Saturday, December 28, 2013

Reflections


With 14 days to go until the wedding day, I thought it would be an appropriate time to post about some of the lessons I learned throughout my single years. I spent a long time trying to figure out the path God had placed me on, and here are some of the key points I’ve been able to take away from it…

1) Don’t Wish Away Your Single Years

I spent many years wishing I wasn’t single. First it was in high school when not many of my peers were dating, but I was concerned with the fact that I didn’t have a boyfriend and worried that something might be wrong with me. You can take a moment and laugh – I do. I’ll chalk those years up to teen paranoia.

But more seriously, I found myself wishing away my single years during my late teens and early twenties, when friends around me began to get engaged and married. I thought I was ready – and because there wasn’t a man in my life I began to worry again about whether there ever would be.

Are you beginning to see a trend?

I spent so much time worrying that I almost missed a lot of what God was trying to show me during those years.

First and most importantly I learned patience and to grow in my personal relationship with the Lord. While my faith had always been strong, I learned what it meant to lean on God – to trust in him to direct my future. That might sound like a simple thing, but for me, when to be a wife and mother was something that I wanted so badly, it was a journey to learn!

I learned to be joyful for others. There were many moments when I struggled with some intense jealousy as I watched friends become engaged, married, and start families of their own. It was a truly humbling experience to learn to be joyful for those friends (and not just slap on a happy face). Some friends were more understanding than others while I was on this journey, and to be fair, I pushed away some friends because at the time it hurt to much to try and be happy for them.

I was also able to use my single years to engage in some wonderful opportunities. I had the chance to travel – both with my family and friends, and later school trips to the east coast and Kenya. I was able to volunteer at church with music, women’s ministries, and with high schoolers. I went to law school, which was rigorous journey of immense academic and spiritual growth, and had the chance to work for local and state government offices. Most importantly, I’ve had the chance to spend some extra time with my family, including brushing up on some important skills – cooking, sewing, budgeting, etc.

Don’t make the mistake I did and spend time wishing away your single years. Realize that they are a precious time that can be vitally important to preparing you for what God has planned for your future. And also remember that it’s not the most attractive thing for a guy to come across an overly clingy girl whose been sitting around just waiting for any old man to come make her a wife! The skills and experiences I’ve had make up many of the things Brandon loves about me J

2) God’s Timing is the Best Timing

I’ve always felt like I was at the end of the list.

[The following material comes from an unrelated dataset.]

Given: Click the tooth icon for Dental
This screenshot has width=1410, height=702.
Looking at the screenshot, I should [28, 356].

Youngest person in my family.

One of the youngest people in my high school/college class. (making me one of the last ones to get my license and turn 21).

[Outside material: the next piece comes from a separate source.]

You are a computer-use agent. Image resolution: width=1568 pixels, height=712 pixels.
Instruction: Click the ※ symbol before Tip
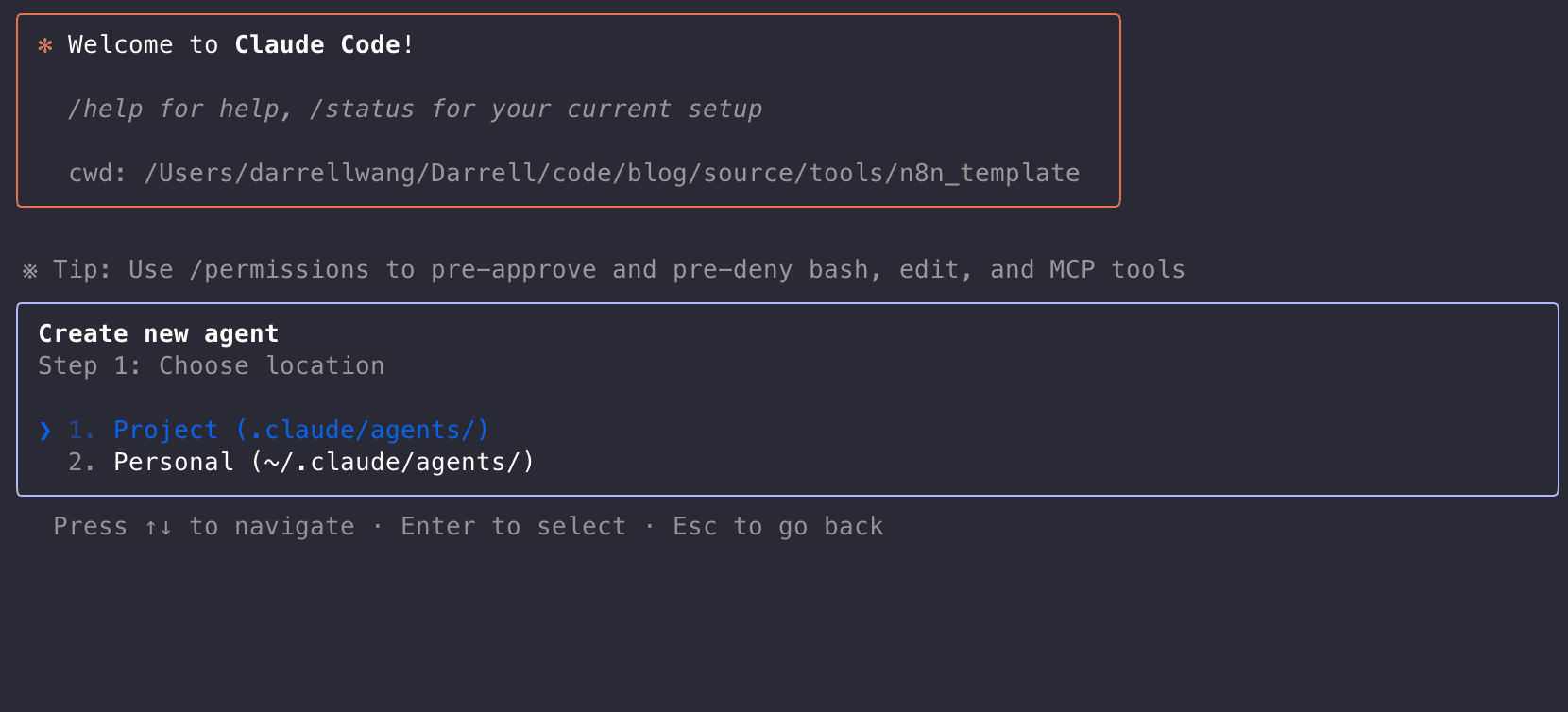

Last of my friends to get engaged.

Last of my friends to get married.

Likely last of my friends to have kids.

For a long time this really bugged me! Couldn’t I ever be FIRST at something? Or even hit the middle of the curve?

During the craze of wedding seasons (i.e. 3 summers ago I was a part of 4 weddings and invited to 11) I was mostly okay with being behind the curve. I was dating someone at the time and figured my day would come (which it has!). The benefit of getting married this January is that a lot of my friends haven’t had a wedding in awhile (since they are all old married folks now) and there is a renewed excitement about the event!

Recently the craze has been babies! When Brandon and I wrote out our guest list we could immediately count 26 people off the list because they couldn’t travel due to pregnancy/new baby! In the last few weeks I have watched friends and family welcome Sophia, Ellis, Everett, William, Jackson, Brandon, Elliott, Henry, Caroline, Landon, and Mary Evelyn into their families. And that is not counting the numerous babies on their way, including a new niece/nephew! :) I might have been struggling with a little bit of baby fever….

But the truth is that I have learned over and over again that while God’s timing is often different than mine, and it is always better.

Don’t listen to pressure from family or friends who tell you that you’re destined for failure if you don’t have a career chosen by the time you’re 17, or that you’re an old maid if you don’t have a mate in sight by 21, or that you’re behind schedule if you haven’t had a child by 25. On the same hand, don’t listen to family or friends who tell you you’re crazy for getting married at 20, or having a child by 21, etc.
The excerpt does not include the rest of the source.